MACD策略实训有代码的
时间: 2024-03-20 16:41:44 浏览: 18
当然可以,以下是Python代码实现MACD策略:
```python
import pandas as pd
import numpy as np
import matplotlib.pyplot as plt
# 读取股票数据,以中国平安为例
df = pd.read_csv('601318.csv')
df = df.iloc[::-1]
df.reset_index(inplace=True)
df['EMA12'] = df['close'].ewm(span=12).mean()
df['EMA26'] = df['close'].ewm(span=26).mean()
df['DIF'] = df['EMA12'] - df['EMA26']
df['DEA'] = df['DIF'].ewm(span=9).mean()
df['MACD'] = 2 * (df['DIF'] - df['DEA'])
# 绘制股票价格和MACD指标线
fig, ax = plt.subplots(2, sharex=True)
ax[0].plot(df['date'], df['close'])
ax[1].bar(df['date'], df['MACD'])
plt.show()
# 判断买入或卖出信号
df['signal'] = np.where((df['DIF'] > df['DEA']) & (df['DIF'].shift() < df['DEA'].shift()), 'buy', '')

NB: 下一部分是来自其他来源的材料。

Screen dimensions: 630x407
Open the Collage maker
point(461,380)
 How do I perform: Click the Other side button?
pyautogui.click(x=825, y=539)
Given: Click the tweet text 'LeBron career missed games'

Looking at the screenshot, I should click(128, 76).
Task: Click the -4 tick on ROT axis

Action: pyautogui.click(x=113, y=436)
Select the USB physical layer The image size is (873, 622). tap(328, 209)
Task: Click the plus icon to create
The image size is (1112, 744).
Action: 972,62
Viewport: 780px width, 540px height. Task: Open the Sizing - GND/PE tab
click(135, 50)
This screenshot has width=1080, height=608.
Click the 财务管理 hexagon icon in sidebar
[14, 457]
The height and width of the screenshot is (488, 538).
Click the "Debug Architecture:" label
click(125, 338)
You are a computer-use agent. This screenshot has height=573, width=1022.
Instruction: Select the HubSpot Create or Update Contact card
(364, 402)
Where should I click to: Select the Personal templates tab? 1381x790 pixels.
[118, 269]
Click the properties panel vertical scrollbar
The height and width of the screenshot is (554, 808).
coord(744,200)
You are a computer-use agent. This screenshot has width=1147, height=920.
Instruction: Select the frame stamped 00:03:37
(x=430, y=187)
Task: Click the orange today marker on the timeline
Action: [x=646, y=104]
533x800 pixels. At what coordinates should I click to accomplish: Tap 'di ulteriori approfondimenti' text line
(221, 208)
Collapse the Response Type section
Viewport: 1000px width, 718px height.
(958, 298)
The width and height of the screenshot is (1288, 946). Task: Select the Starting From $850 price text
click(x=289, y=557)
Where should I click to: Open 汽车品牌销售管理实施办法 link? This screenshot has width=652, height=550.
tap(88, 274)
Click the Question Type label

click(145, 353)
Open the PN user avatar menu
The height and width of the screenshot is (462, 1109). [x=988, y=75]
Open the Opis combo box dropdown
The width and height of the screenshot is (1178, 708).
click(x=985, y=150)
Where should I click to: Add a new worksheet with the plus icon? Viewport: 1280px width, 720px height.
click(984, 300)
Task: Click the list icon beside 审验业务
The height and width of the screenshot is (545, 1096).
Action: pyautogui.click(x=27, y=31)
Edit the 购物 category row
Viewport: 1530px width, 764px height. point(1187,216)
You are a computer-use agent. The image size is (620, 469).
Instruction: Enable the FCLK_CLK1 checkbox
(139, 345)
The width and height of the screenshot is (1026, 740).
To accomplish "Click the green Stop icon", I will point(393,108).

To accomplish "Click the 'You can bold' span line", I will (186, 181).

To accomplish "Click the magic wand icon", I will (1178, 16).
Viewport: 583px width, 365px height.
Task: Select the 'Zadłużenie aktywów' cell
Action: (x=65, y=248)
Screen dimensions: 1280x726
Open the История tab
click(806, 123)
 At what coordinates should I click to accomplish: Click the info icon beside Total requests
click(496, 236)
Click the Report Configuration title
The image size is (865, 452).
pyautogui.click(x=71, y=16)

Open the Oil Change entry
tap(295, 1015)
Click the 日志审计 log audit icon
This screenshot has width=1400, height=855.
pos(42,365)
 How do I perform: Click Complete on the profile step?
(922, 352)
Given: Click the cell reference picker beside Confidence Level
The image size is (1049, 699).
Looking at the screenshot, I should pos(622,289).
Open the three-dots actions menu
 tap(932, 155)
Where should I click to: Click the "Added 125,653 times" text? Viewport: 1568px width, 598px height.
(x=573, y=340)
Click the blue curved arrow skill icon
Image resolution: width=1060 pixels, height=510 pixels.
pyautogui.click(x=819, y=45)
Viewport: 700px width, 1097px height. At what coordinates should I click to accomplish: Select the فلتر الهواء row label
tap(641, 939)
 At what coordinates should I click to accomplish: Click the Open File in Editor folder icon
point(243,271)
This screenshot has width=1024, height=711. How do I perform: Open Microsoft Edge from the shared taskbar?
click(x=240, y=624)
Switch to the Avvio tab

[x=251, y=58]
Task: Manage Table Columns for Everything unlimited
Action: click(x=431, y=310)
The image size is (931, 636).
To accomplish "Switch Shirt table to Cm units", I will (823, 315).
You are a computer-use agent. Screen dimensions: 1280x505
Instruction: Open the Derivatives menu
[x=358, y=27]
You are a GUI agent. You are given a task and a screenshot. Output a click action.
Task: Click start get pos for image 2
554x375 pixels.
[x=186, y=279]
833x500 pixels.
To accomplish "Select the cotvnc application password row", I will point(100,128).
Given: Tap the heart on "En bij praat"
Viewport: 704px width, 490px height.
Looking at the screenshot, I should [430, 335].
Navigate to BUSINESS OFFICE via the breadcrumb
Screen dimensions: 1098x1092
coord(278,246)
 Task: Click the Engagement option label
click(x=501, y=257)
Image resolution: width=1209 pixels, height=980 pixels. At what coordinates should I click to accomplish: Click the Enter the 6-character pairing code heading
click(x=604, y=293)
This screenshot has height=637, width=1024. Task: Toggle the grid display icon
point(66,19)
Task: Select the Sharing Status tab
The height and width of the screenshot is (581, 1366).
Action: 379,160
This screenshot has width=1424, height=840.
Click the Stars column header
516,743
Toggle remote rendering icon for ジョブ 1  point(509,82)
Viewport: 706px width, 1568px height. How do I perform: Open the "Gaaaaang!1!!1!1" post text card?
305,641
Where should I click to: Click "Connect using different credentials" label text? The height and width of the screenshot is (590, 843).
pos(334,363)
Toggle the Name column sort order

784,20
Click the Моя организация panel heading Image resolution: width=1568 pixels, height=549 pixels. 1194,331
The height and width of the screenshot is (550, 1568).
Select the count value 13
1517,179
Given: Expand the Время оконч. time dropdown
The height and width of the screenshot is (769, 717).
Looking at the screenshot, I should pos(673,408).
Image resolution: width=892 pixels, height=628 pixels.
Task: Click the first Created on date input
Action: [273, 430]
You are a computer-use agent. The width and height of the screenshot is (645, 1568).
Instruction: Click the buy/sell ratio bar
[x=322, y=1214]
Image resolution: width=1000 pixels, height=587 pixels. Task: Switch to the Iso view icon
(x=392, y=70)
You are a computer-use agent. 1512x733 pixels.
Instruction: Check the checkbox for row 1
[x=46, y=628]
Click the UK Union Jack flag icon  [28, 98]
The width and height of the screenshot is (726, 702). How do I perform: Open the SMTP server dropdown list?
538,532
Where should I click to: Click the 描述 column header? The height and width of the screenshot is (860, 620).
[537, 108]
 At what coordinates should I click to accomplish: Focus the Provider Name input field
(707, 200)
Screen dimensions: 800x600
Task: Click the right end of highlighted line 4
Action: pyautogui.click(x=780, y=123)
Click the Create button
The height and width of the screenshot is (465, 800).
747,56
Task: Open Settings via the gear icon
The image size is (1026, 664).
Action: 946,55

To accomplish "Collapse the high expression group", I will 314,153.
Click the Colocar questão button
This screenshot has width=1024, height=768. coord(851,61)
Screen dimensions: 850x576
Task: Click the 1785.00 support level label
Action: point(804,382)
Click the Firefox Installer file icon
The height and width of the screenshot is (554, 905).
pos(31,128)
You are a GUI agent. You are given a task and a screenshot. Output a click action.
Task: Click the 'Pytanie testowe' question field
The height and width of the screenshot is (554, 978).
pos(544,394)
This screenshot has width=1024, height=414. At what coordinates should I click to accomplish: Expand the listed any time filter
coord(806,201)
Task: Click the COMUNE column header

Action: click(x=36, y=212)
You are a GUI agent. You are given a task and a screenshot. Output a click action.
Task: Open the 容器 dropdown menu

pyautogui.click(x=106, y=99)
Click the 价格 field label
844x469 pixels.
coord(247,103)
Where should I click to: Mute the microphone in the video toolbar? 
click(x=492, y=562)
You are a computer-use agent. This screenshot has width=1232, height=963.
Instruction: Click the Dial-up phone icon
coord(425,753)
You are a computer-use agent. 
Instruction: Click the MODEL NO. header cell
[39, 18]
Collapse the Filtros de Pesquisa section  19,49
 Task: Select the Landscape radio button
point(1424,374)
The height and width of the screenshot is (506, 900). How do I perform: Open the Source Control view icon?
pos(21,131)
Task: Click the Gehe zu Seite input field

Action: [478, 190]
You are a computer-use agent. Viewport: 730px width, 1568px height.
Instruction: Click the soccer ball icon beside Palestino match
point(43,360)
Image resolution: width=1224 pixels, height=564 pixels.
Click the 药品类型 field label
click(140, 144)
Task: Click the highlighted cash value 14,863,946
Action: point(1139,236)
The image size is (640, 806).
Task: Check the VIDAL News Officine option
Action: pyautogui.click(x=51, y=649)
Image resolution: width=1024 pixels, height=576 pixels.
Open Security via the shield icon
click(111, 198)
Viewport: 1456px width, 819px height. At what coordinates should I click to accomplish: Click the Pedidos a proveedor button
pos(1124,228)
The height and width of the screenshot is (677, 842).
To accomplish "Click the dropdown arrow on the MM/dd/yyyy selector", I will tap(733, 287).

df['signal'] = np.where((df['DIF'] < df['DEA']) & (df['DIF'].shift() > df['DEA'].shift()), 'sell', df['signal'])
# 绘制股票价格和买卖信号
fig, ax = plt.subplots()
ax.plot(df['date'], df['close'])
ax.plot(df.loc[df['signal'] == 'buy', 'date'], df.loc[df['signal'] == 'buy', 'close'], 'o', color='green')
ax.plot(df.loc[df['signal'] == 'sell', 'date'], df.loc[df['signal'] == 'sell', 'close'], 'o', color='red')
plt.show()
```
代码实现了以下功能:
1. 读取股票数据,并计算出MACD指标和信号线;
2. 绘制股票价格和MACD指标线的图表;
3. 判断买入或卖出信号,并在图表上绘制出买卖点。
需要注意的是,这里的股票数据需要包含日期、开盘价、最高价、最低价、收盘价等信息。如果没有这些信息,需要在代码中进行相应的修改。